Why are hand-written signatures still so commonly used?
It pays to investigate what we really trust in hand-written signatures.
A signature is the physical manifestation of the will of the signer to acknowledge the contents of what is signed. Most legal systems define that a signature is yours and is binding if and only if "you really did it". This looks like a tautology, but it actually is quite profound: the hardness of forging, or even the involvement of a physical hand and pen, are not part of what defines a signature.
So what's the trick ? At the core of the trust system is the set of laws which severely punish forgery: forging an hand-written signature is an offense which can land you in jail for much more time than whatever you signed. The idea is that a hand-written signature happens "in the physical world" where it leaves many traces, in particular witnesses. The risk of being caught forging a signature makes it "not worth it". The signature medium is not really important; typing your name at the end of an email is as much binding as an ink-based handcrafted smudge at the bottom of a piece of paper (at least in England; there are variations depending on the country). In Japan they use personalized stamps.
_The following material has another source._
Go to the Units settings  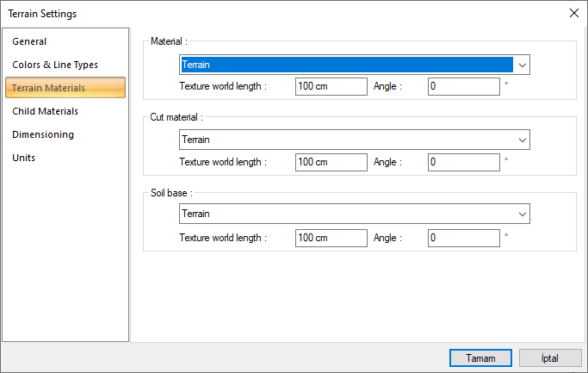24,158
The system works as long as forging signatures remains risky. When translating into the digital world, signatures become too easy to forge without any trace, which is why cryptography must be invoked. Cryptographic signatures also open the possibility of automation: being able to sign and verify at lightning speed (the verifying part is a novelty: with hand-written signatures, verification that the signature is legit is not a power given to just anybody).
The hard part of designing a signature scheme remains the set of laws which make the link between the action of signing, and the legal consequences thereof (namely, the "binding" part). Technicalities such as length of a RSA key are the easy part, which can be done by mere scientists -- but laws take decades and an awful lot of negotiation. Such laws exist for hand-written signatures; actually, they have existed for thousands of years. Digital signatures will begin to compete with hand-written signatures only when legal systems will be up to it. Europe is currently trying to do that, but it takes time.